** Opening Data supplied block **

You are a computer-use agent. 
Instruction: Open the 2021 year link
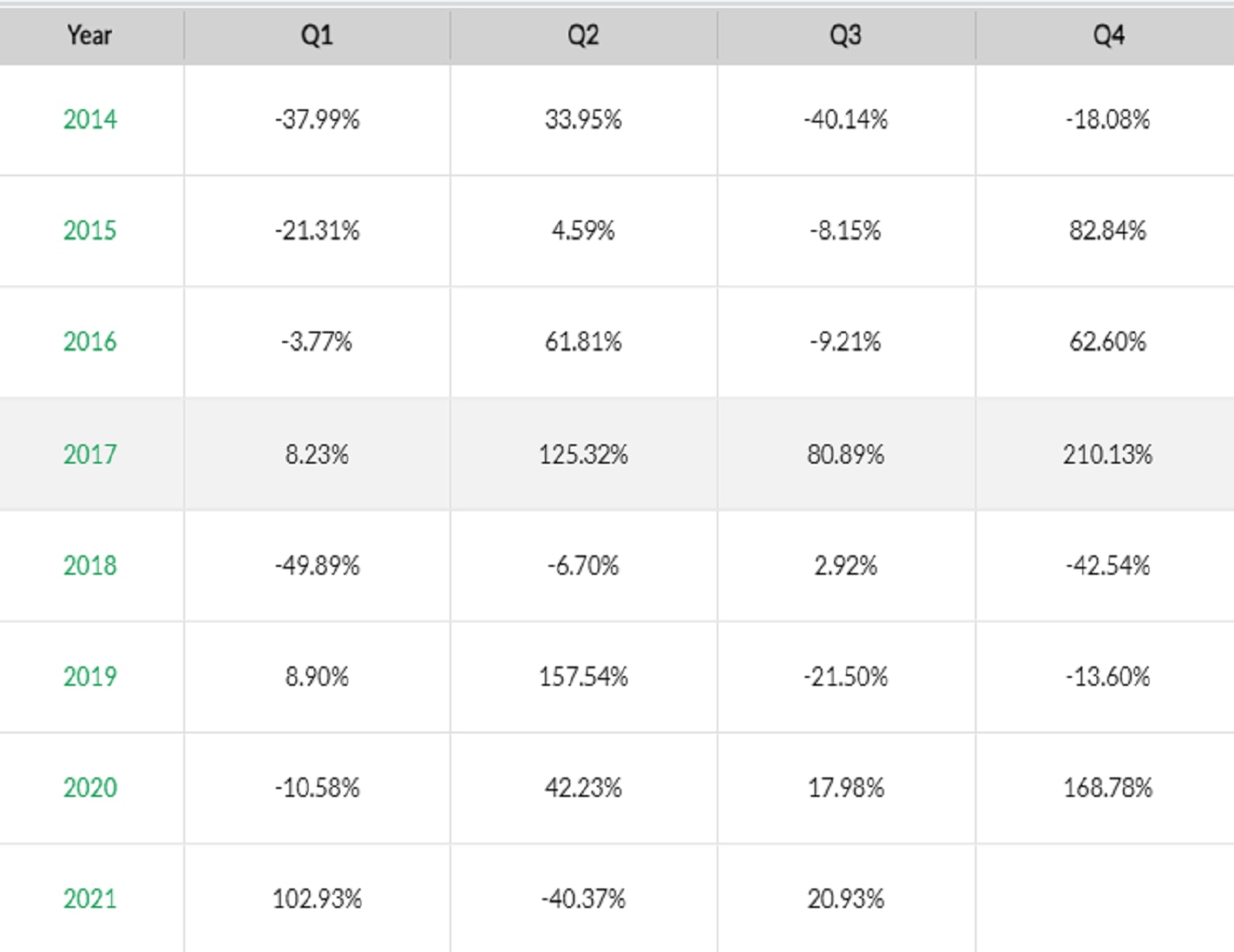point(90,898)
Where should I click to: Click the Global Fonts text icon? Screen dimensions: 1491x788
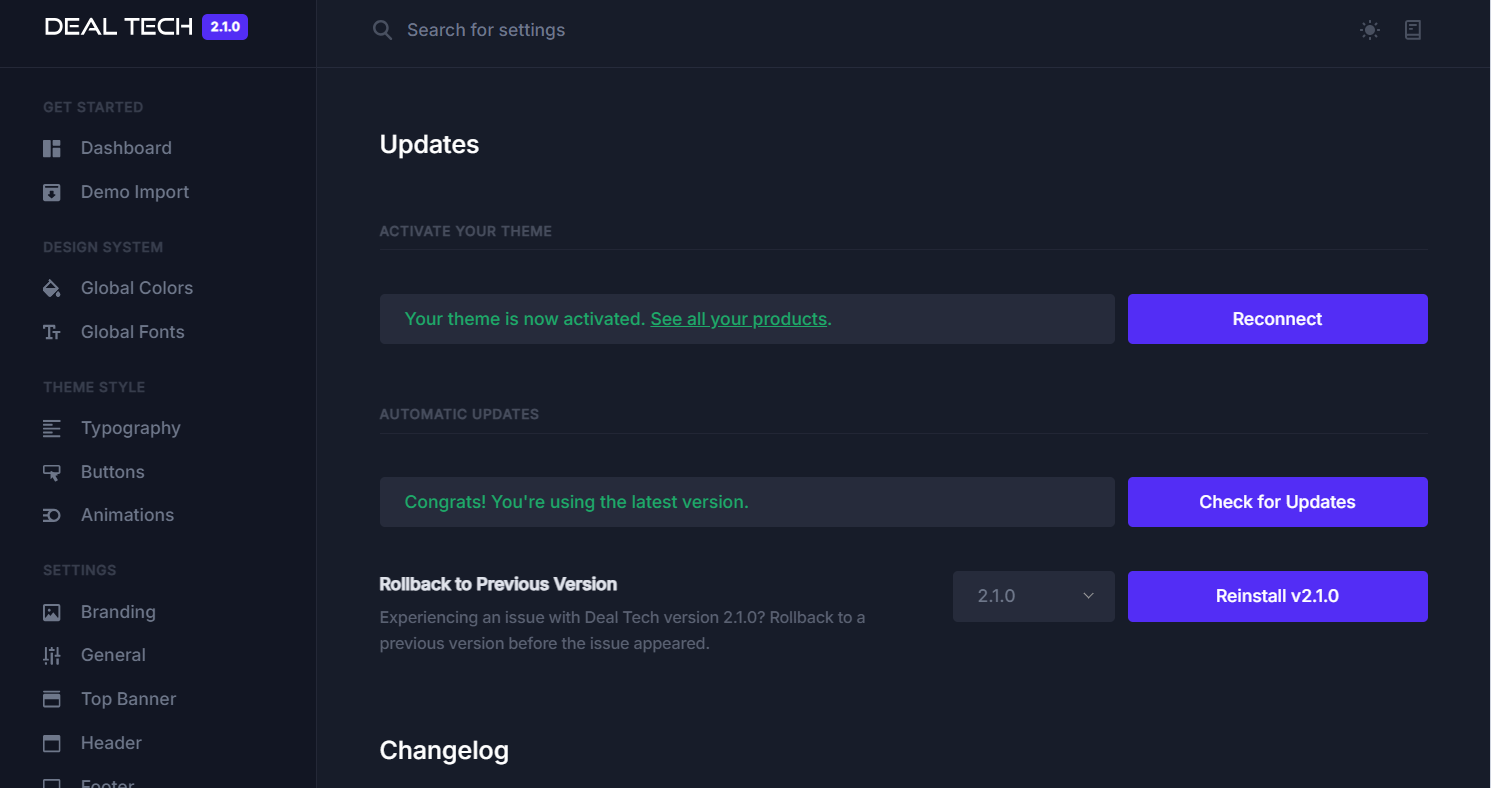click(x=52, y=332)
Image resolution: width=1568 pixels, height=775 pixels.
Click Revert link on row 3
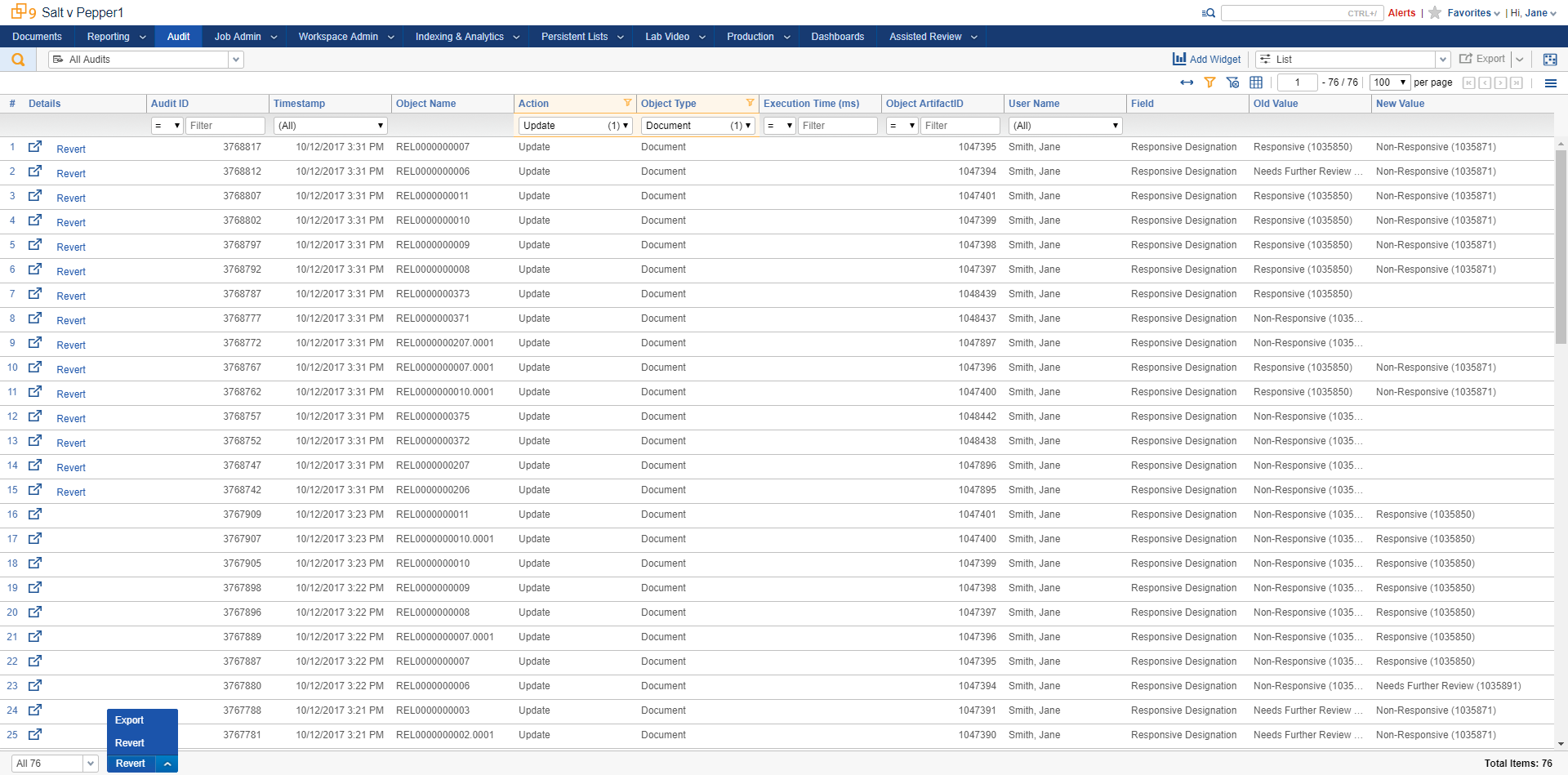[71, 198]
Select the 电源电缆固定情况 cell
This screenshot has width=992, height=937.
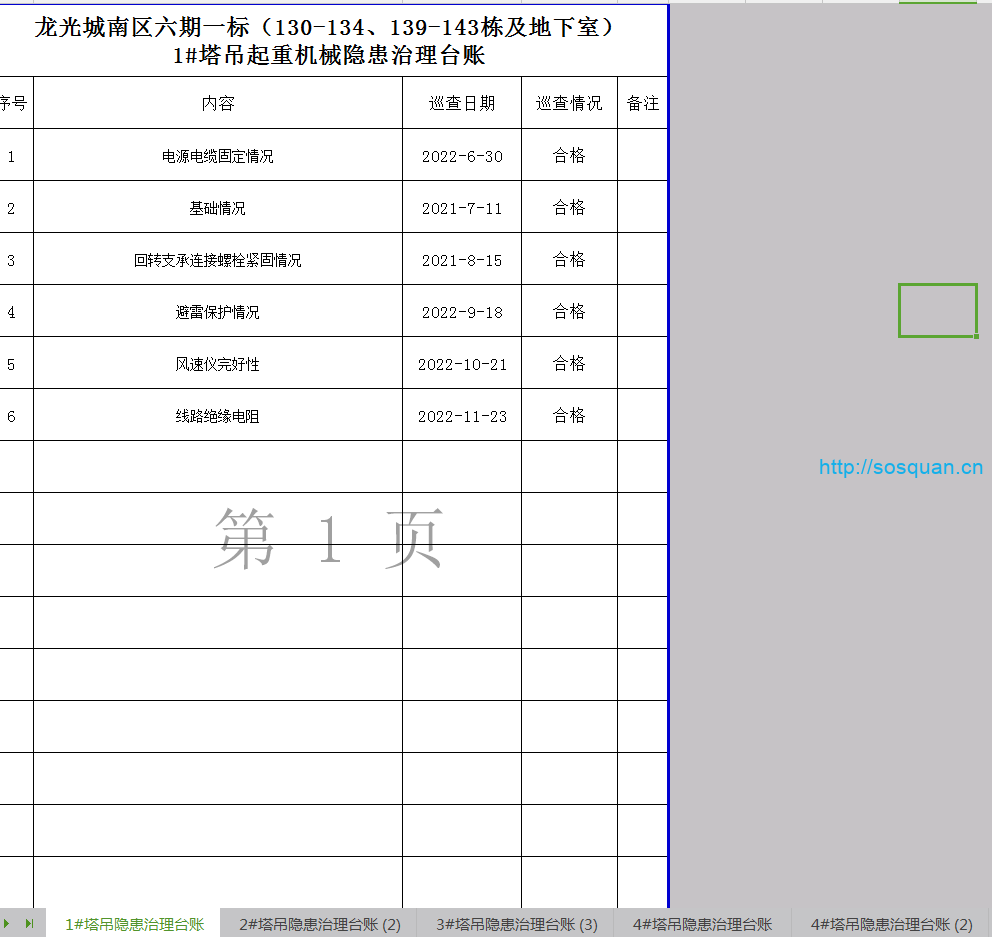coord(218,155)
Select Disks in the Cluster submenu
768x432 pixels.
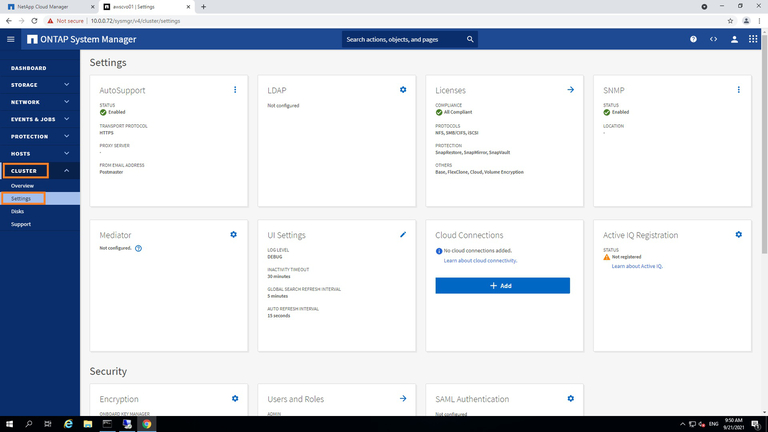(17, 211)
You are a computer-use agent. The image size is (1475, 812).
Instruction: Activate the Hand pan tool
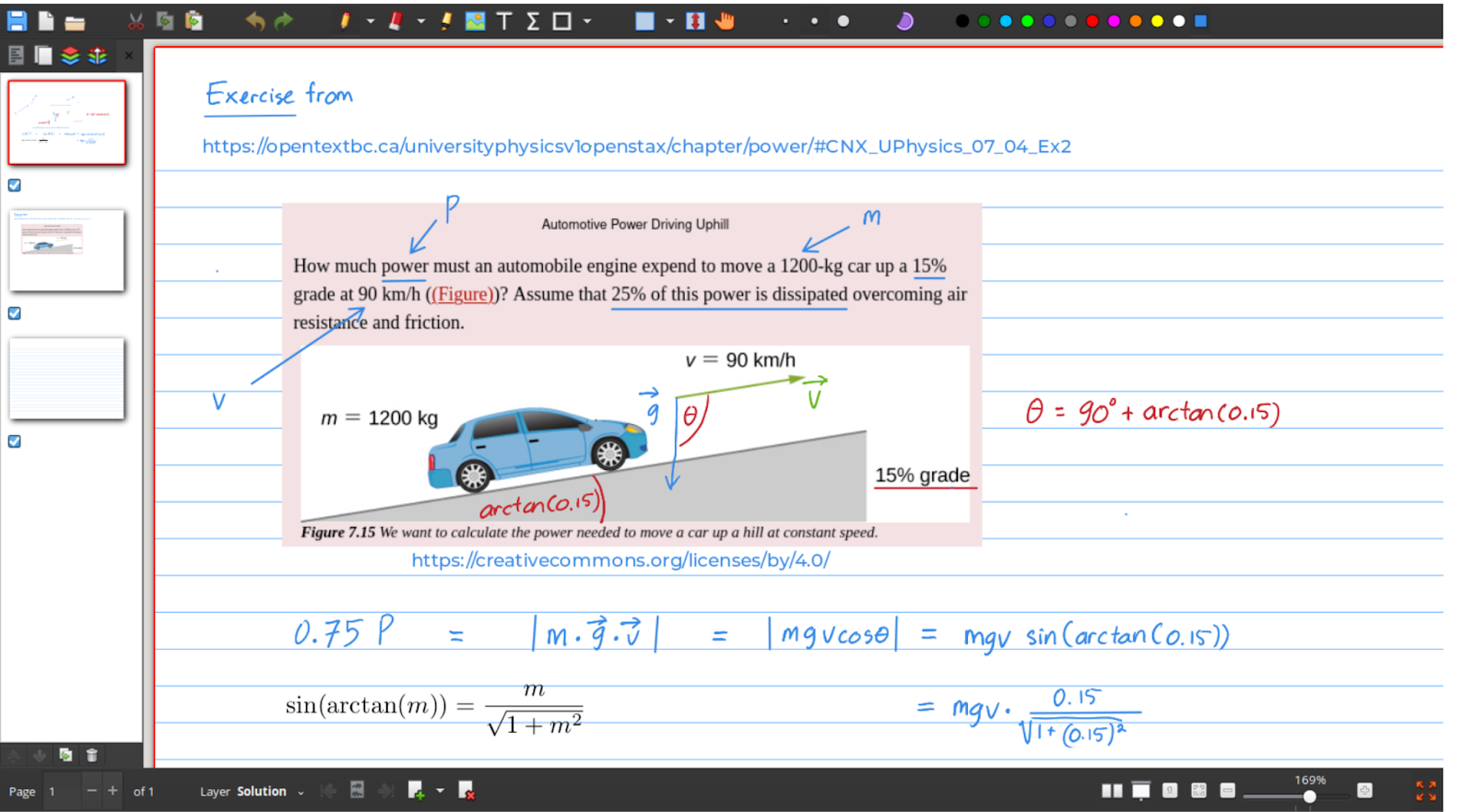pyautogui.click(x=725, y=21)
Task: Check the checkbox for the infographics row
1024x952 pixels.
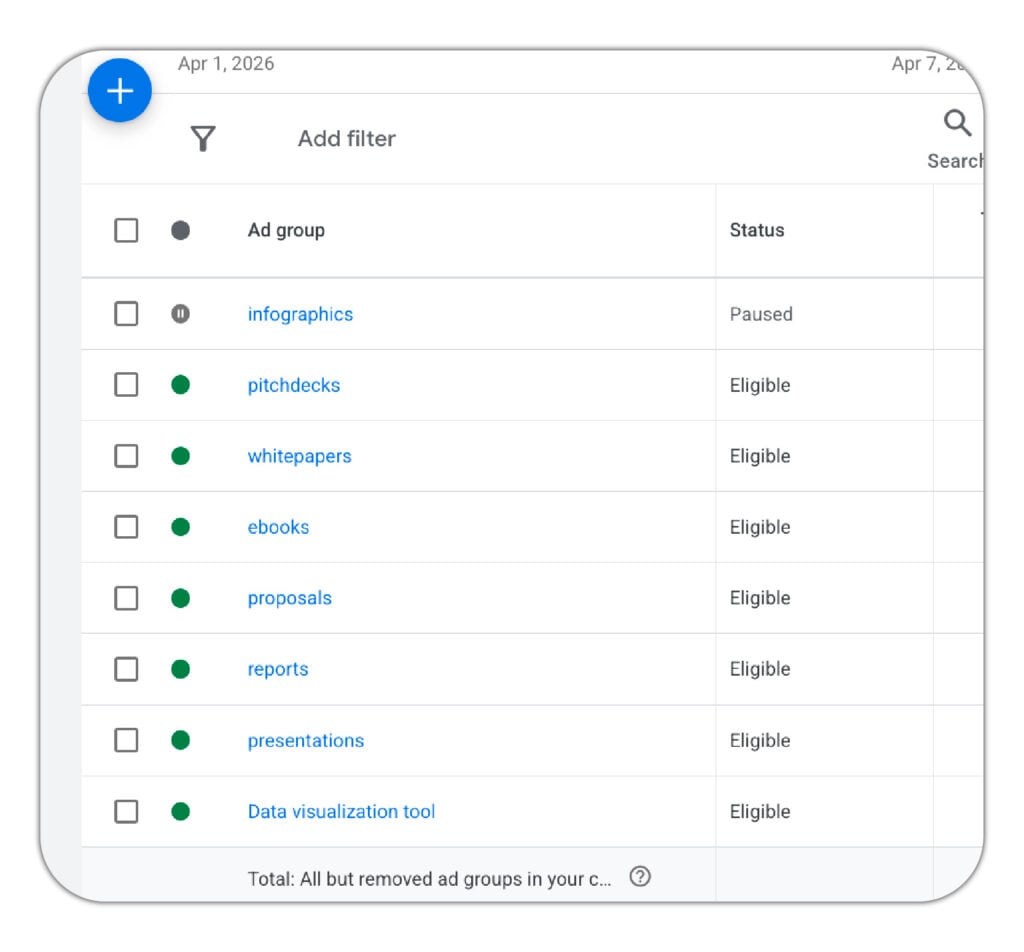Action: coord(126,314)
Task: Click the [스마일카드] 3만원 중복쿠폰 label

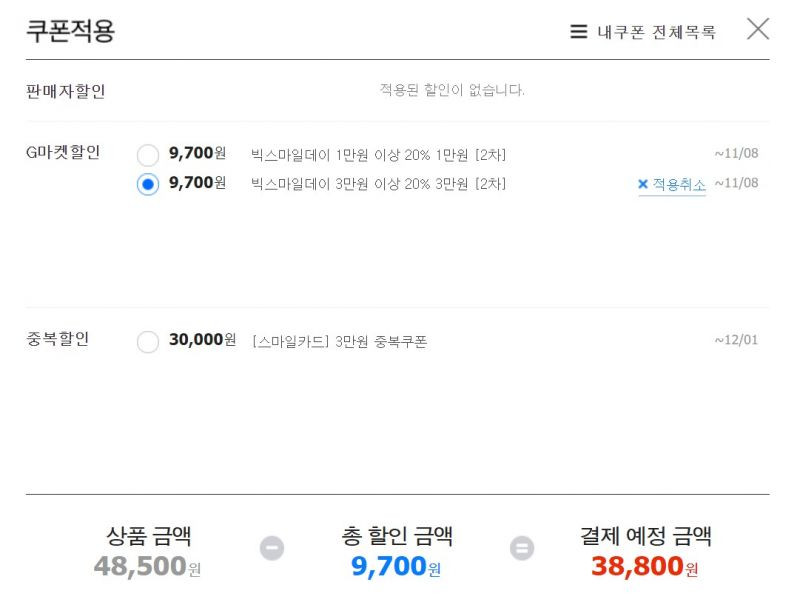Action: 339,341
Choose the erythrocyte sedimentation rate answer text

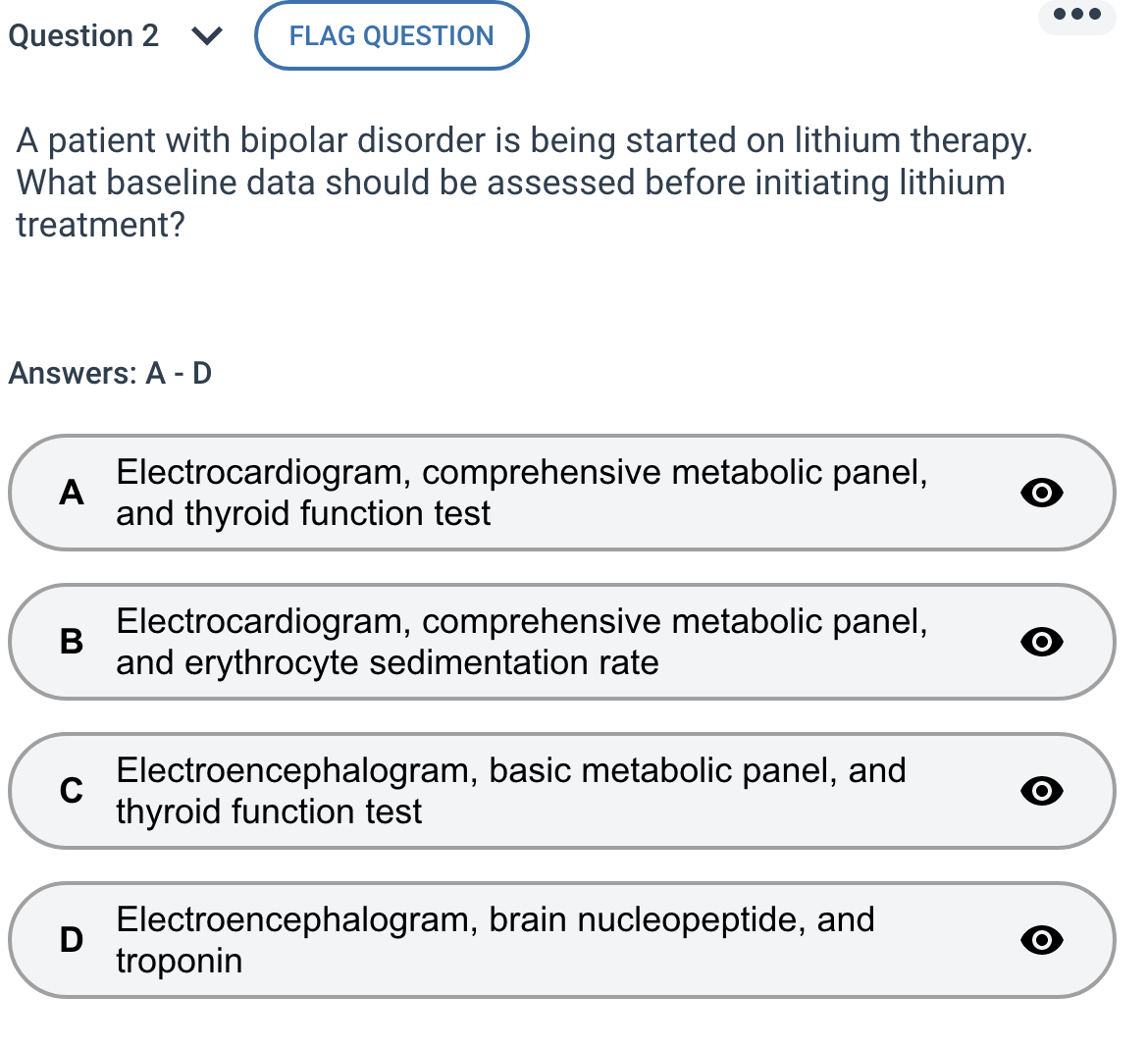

** Closing Data supplied block **

▶ [Exercise]:
Leave out the pictures and repeat exactly the lines from the one containing "768x432 pixels." through the last line of the entries.

▶ [Problem solution]:
768x432 pixels.
(17, 211)
You are a computer-use agent. The image size is (1475, 812).
Instruction: Activate the Hand pan tool
pyautogui.click(x=725, y=21)
Task: Check the checkbox for the infographics row
1024x952 pixels.
Action: coord(126,314)
Task: Click the [스마일카드] 3만원 중복쿠폰 label

Action: 339,341
Choose the erythrocyte sedimentation rate answer text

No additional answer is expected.